Royal Mail bosses, on the other hand, were jubilant. This strengthens their ability to ram through 30,000 redundancies with a staged productivity pay deal. The Financial Times summed it up like this: ’Royal Mail and the CWU were eyeball to eyeball, and 48,000 members of the CWU blinked.‘
The CWU decision to ballot was correct. So what went wrong? How did the union miscalculate so badly? There are a number of factors. Royal Mail workers are seriously disillusioned with their working lives, and fear for the future of their terms and conditions. Many view redundancy as a way out of their predicament. Others have been taken in by management promises of higher pay and negligible effects on their workplaces. In some areas intimidation by managers proved to be effective. Threats of lockouts and non-renewal of temporary contracts must have had an impact. In the past the workforce comprised of long-serving people on permanent contracts, grounded in industrial struggle and trade unionism. Currently there are large numbers of temporary contract workers employed who, generally speaking, do not have the same collective outlook. It is significant that the widespread industrial action within the Post Office has been absent for the last couple of years, due in part to the Sawyer report and the policy of partnership the union pursued to end a wave of unofficial action.

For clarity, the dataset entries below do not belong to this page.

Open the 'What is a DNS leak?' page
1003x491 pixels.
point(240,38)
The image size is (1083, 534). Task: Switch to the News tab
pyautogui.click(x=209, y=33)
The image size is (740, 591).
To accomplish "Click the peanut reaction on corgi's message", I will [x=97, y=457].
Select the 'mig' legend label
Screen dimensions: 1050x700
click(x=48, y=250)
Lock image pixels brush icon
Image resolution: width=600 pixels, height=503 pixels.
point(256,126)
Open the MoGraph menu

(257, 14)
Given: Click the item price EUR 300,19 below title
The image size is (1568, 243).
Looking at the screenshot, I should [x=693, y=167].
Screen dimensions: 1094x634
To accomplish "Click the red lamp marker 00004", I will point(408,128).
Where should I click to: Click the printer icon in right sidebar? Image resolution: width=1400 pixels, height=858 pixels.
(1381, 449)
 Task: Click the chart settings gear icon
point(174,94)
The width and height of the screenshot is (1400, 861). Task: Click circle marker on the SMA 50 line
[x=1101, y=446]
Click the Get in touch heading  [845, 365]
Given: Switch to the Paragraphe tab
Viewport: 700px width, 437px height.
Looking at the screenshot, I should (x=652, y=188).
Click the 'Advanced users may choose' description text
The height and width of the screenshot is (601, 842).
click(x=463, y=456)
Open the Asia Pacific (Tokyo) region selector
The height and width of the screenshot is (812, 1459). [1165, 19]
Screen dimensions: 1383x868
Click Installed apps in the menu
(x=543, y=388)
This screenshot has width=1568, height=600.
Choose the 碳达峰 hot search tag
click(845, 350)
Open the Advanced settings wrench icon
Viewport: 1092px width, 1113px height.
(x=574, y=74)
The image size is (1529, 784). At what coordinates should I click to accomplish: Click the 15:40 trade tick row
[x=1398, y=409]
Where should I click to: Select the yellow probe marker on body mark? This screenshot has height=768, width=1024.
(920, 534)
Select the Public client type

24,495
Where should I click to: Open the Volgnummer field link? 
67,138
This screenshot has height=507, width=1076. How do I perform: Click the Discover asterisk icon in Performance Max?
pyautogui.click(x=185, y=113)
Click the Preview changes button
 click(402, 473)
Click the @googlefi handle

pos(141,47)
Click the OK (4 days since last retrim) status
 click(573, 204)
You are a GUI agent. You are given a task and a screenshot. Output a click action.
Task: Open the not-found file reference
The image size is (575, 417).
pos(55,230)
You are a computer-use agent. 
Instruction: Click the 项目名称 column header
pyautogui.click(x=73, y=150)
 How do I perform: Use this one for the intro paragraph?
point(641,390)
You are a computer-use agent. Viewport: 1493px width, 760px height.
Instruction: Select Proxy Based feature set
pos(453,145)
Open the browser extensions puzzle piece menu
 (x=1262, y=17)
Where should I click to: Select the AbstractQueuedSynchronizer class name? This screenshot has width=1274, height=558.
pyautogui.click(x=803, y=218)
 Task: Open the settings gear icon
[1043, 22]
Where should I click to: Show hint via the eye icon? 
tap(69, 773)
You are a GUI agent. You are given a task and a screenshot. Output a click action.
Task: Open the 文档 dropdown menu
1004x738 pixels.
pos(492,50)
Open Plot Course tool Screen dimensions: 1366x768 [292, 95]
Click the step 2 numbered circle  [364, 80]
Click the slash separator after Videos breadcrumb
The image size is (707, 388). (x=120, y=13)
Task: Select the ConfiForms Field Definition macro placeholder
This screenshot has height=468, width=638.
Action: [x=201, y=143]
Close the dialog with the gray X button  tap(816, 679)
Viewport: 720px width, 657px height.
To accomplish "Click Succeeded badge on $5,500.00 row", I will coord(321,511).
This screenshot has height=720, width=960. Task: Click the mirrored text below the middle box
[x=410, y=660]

The CWU at branch level was probably the most important factor were a yes vote to be secured. Unfortunately in some areas the union message did not reach the members due to the inactivity of branch officials. It may be trite to say ’get out and talk to the members‘, but it is true. The regional divisions in the union caused by the defeat of deputy general secretary John Keggie also played a part. Officials from some branches lobbied their members to vote no - not on the issues, but out of some warped sense of retribution against Dave Ward and his supporters.
In London there was a three to one majority in favour of industrial action on London weighting payments. This raises the interesting possibility of unofficial actions around the country should management divert mail from London to the regions. The same could be true if management try to impose changes without concluding an agreement with the union.